Selesai makan malam, Jiro mengantar Denallie pulang ke kos. Niatnya ingin pergi ke karaoke, tapi ternyata laki-laki itu harus menyelesaikan urusan di tempatnya bekerja dan tidak bisa ditunda. Denallie sedikit kecewa tapi ia juga mengerti kesibukan Jiro yang memang tidak bisa ditunda. Daripada kehilangan pekerjaan, lebih baik ia mengalah.
“Sayang, sekali lagi aku minta maaf, ya. Harusnya kita masih bisa pergi tapi kerjaan mendadak ini nggak bisa aku hindari.”
Denallie mengangguk, memegang datangan Jiro yang sedang membelai pipinya lembut. “Nggak apa-apa. Masih ada hari lain jadi kamu bisa kerja dengan tenang.”
“Padahal aku nggak mau lembur, tapi tetap aja diganggu.”
“Ya sudah, aku turun, ya. Makasih untuk waktu dan makan malamnya. Kamu hati-hati di jalan dan jangan lupa kabari aku kalau sudah sampai.”
Jiro mengangguk. “Iya, tenang saja.”
Denallie terdiam sejenak karena tangan Jiro masih memegang wajahnya. Saat perlahan laki-laki itu menggerakkan tangan ke leher lalu menarik kepalanya, Denallie hanya diam. Tidak menunggu lama, ciuman lembut Jiro berikan kepada Denallie. Lumatan kecil menimbulkan suara yang khas. Memberi sensasi berdebar yang sulit ditolak oleh wanita itu. Ciuman itu tidak berlangsung lama, karena tiba-tiba terdengar suara telepon dari saku kemaja Jiro.
Jiro segera merogoh kantong kemeja untuk mengambil ponselnya. Setelah itu, dilihatnya layar benda pipih yang masih menyala dan bersuara.
“Siapa?”
“Enggak kok, ini teman aku yang ikut lembur,” jawabnya lalu memasukkan kembali ponsel ke saku kemeja. “Aku pergi sekarang ya, dia sendirian di kantor.”

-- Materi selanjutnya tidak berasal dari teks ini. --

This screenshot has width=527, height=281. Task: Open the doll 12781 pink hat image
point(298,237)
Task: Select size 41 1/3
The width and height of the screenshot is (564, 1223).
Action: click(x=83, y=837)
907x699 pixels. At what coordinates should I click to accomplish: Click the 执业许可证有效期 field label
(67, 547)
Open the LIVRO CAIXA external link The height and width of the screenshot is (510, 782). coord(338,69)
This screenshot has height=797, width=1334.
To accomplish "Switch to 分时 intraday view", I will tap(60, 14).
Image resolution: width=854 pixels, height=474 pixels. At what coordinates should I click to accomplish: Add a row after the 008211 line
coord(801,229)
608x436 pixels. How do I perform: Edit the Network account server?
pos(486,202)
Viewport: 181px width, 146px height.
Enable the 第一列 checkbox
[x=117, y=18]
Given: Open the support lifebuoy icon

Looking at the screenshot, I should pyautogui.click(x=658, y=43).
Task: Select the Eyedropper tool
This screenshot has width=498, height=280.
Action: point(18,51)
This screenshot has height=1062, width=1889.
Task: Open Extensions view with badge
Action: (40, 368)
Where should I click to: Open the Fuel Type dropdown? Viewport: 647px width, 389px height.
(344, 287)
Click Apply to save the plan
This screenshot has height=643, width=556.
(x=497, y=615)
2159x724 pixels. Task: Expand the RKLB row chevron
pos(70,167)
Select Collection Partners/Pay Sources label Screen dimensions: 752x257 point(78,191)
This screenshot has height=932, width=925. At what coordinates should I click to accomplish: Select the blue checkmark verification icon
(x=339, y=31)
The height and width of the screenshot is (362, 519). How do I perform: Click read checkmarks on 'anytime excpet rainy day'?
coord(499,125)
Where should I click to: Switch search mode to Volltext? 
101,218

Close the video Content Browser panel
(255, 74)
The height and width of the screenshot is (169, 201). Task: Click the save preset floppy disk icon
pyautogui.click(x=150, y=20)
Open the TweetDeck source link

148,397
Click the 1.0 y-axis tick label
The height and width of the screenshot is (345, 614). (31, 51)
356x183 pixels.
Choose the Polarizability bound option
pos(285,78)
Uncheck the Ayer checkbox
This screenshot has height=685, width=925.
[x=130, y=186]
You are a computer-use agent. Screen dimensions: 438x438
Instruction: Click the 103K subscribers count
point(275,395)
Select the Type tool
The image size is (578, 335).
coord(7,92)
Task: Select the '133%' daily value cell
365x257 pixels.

Denallie mengangguk lalu membuka pintu mobil milik Jiro. “Hati-hati di jalan, ya.”
Mobil Jiro berlalu dari gang yang jalannya menuju kos Denallie. Ia berjalan pelan menuju tempat tinggalnya tanpa diantar oleh laki-laki itu. Padahal jalannya sepi dan sedikit gelap. Tetapi Denallie berusaha tidak mempermasalahkan hal ini meski sejak awal laki-laki itu memang tidak pernah mampir ke kosnya.
Pertanyaan tentang keseriusan Jiro kembali muncul. Denallie berusaha menepis dan tidak menghubungkannya dengan sikap pacarnya saat ini. Sikap Jiro selama ini sudah lebih dari cukup, membuktikan hubungan mereka memang serius.
“Bukan nggak perhatian, tapi gangnya memang sempit dan mobil nggak bisa masuk. Apalagi Jiro buru-buru, jadi nggak usah lebay, Na,” gumam Denallie kepada dirinya sendiri.